• _Required action_
Each line below with the string "dimensions" should be copied.

------------------------

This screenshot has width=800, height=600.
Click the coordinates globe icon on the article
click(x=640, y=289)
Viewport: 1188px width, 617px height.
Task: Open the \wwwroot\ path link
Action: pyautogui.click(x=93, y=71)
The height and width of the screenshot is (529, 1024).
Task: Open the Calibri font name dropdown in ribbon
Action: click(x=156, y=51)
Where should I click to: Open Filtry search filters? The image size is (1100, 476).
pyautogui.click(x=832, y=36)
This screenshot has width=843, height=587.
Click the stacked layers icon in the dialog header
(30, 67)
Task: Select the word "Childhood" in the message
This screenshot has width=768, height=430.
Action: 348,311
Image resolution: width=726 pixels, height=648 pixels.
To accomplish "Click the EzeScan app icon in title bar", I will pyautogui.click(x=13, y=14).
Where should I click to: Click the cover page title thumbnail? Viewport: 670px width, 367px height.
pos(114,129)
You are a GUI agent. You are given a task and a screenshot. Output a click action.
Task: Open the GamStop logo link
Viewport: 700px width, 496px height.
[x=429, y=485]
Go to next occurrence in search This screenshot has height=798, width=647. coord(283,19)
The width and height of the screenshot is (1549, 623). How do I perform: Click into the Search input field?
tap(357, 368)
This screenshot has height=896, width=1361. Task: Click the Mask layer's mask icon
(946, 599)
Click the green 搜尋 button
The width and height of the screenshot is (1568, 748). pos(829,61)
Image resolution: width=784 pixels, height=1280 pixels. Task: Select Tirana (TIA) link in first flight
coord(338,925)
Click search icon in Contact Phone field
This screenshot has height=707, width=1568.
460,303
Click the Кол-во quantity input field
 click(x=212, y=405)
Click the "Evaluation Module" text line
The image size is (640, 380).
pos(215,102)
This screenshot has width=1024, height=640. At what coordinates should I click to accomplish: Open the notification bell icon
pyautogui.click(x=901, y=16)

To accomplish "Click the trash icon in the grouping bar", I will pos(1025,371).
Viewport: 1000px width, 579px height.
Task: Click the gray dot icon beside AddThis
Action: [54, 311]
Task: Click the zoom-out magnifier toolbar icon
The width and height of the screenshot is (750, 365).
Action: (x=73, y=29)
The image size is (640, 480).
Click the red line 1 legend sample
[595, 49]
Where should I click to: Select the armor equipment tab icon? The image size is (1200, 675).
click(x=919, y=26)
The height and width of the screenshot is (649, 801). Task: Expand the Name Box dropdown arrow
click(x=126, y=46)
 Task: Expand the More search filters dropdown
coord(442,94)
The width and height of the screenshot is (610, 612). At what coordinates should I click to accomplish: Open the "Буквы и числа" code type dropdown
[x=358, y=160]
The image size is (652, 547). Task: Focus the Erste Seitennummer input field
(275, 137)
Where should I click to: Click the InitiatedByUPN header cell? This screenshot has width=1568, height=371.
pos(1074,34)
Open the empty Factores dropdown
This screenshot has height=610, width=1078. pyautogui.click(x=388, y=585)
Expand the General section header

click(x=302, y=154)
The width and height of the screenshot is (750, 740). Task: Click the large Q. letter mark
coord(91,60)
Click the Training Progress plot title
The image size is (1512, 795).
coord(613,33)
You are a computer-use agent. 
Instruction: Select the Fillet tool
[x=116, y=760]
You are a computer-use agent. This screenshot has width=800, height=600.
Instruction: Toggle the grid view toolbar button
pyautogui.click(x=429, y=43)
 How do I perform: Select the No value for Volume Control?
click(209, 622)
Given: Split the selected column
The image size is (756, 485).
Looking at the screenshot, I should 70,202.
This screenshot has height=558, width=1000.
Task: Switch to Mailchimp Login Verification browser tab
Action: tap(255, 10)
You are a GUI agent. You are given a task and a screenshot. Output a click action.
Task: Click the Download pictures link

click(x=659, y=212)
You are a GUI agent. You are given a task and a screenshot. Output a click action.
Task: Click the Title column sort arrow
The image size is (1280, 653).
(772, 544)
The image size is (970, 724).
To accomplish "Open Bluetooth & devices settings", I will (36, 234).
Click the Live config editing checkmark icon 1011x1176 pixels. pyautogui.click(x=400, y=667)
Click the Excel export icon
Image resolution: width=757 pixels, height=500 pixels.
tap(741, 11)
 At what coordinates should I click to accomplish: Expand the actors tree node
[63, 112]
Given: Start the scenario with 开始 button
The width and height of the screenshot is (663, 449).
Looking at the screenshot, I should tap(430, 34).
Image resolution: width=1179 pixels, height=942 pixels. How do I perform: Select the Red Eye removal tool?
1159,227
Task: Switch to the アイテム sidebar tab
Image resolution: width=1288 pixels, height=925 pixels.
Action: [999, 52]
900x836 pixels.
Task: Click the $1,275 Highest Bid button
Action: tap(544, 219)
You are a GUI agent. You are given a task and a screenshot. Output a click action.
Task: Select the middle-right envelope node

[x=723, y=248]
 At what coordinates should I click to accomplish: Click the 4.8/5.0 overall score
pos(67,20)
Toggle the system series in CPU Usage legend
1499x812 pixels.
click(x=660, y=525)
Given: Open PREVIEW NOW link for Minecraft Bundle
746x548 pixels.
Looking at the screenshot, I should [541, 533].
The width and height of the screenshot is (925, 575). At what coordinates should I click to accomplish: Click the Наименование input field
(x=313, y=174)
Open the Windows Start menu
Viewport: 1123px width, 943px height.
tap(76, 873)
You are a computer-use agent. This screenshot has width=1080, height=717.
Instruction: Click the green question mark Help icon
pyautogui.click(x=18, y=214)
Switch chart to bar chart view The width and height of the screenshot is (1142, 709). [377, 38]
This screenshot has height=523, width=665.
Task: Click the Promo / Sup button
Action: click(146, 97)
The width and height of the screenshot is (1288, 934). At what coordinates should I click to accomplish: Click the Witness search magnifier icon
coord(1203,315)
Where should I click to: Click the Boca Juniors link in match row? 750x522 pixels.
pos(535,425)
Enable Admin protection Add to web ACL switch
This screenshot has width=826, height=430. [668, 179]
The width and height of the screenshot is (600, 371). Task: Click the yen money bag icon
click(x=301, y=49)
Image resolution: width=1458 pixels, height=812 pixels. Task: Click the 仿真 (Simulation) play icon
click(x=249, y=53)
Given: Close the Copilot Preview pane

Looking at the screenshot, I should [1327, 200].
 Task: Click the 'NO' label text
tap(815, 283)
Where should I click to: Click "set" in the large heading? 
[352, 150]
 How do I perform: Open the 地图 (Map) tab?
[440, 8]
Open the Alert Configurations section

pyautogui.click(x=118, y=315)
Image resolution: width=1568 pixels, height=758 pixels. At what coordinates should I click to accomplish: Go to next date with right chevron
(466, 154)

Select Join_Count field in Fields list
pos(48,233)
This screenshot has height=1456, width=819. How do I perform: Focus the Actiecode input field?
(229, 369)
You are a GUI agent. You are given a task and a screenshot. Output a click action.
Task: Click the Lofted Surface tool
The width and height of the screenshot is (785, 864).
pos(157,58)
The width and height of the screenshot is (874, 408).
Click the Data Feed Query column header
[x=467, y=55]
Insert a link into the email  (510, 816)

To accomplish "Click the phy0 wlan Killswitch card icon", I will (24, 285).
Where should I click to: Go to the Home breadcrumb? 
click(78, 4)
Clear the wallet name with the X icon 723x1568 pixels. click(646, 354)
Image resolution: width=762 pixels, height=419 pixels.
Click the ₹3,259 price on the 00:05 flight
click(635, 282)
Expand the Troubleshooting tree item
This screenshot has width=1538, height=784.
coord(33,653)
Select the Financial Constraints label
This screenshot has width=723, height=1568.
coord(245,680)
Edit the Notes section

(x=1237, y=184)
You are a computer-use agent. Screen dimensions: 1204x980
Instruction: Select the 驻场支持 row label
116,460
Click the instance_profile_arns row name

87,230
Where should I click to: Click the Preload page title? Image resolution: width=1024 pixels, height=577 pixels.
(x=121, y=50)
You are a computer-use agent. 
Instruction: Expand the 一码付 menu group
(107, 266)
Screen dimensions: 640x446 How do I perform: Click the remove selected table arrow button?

------------------------

• _Result for this task_
You are a computer-use agent. Screen dimensions: 1204x980
Screen dimensions: 640x446 How do I perform: Click the remove selected table arrow button?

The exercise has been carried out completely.